- Australia A / England Lions
- Dates: 7 February 2013 – 1 March 2013
- Captains: Aaron Finch / James Taylor

LA series
- Result: Australia A won the 5-match series 4–0
- Most runs: Aaron Finch (246) / James Taylor (198)
- Most wickets: Alister McDermott (8) / Rikki Clarke (5)

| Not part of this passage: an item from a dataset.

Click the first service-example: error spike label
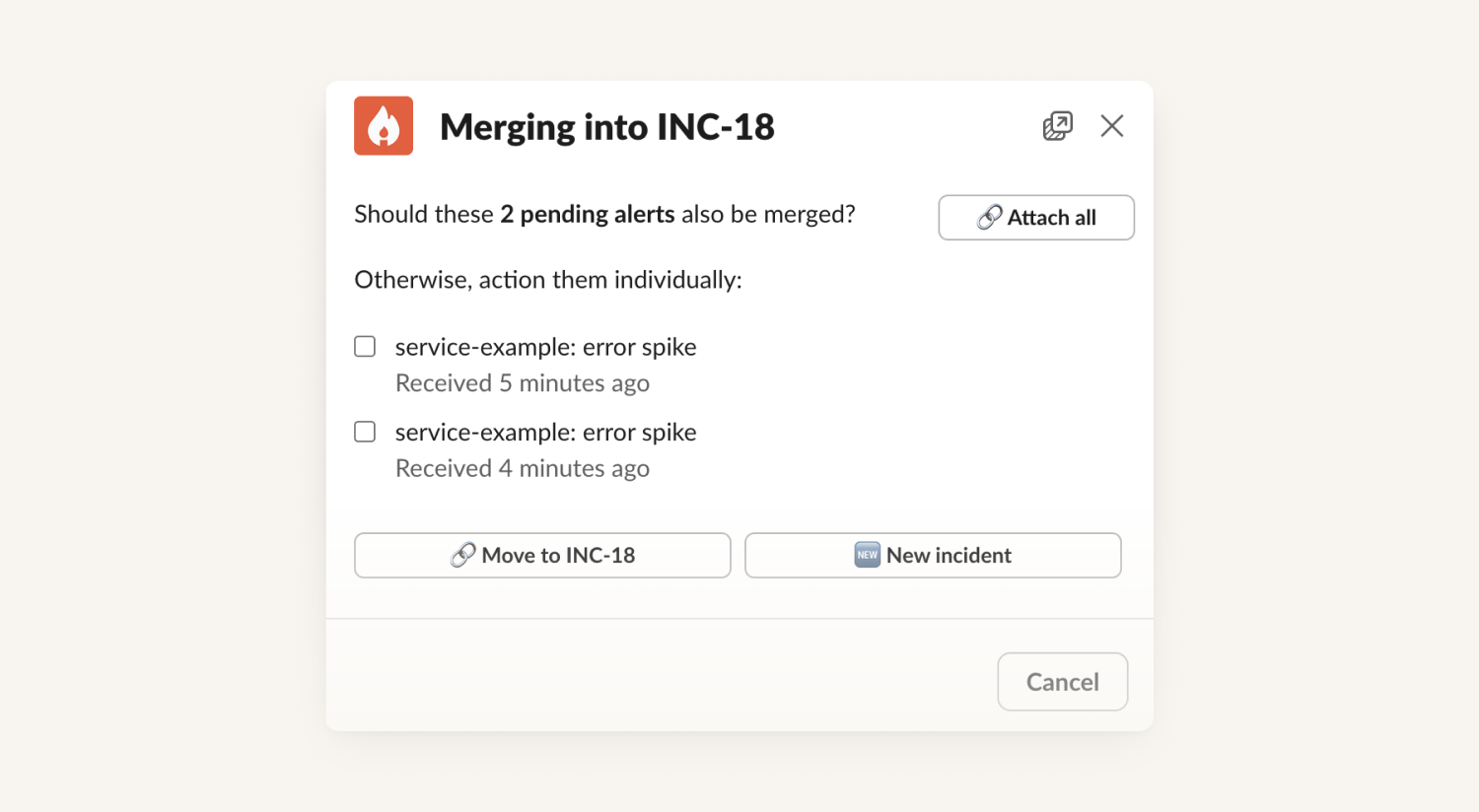 (x=545, y=347)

= England Lions cricket team in Australia in 2012–13 =

Cricket tournament

The England Lions cricket team toured Australia from 7 February 2013 to 1 March 2013. The tour consisted of three tour matches against Victoria and five unofficial One Day Internationals (ODIs) against Australia A. Victoria won the tour matches 3-0 while Australia A defeated the England Lions 4–0.

==Squads==

| Australia Australia A | England England Lions |
|---|---|
| Aaron Finch (c) (Victoria); Tim Paine (vc) (Tasmania); Cameron Boyce (Queensland); Joe Burns (Queensland); Nathan Coulter-Nile (Western Australia); Ben Cutting (Queensland); Callum Ferguson (South Australia); John Hastings (Victoria); Josh Hazlewood (New South Wales); Shaun Marsh (Western Australia); Kane Richardson (South Australia); Adam Voges (Western Australia); Alister McDermott (Queensland); | James Taylor (c) (Nottinghamshire)*; Gary Ballance (Yorkshire); Scott Borthwick (Durham); Danny Briggs (Hampshire)**; Varun Chopra (Warwickshire); Rikki Clarke (Warwickshire)*; Matt Coles (Kent); Ben Foakes (Essex); Alex Hales (Nottinghamshire); James Harris (Middlesex)*; Simon Kerrigan (Lancashire); Stuart Meaker (Surrey)*; Craig Overton (Somerset)*; Toby Roland-Jones (Middlesex); Joe Root (Yorkshire)*; Ben Stokes (Durham); Reece Topley (Essex); James Vince (Hampshire); Chris Wright (Warwickshire); |

- *On 24 January Clarke, Meaker and Overton replaced Root and Harris, with Taylor taking the captaincy from Root.
- **On 25 January Briggs was ruled out of the tour by a sprained ankle.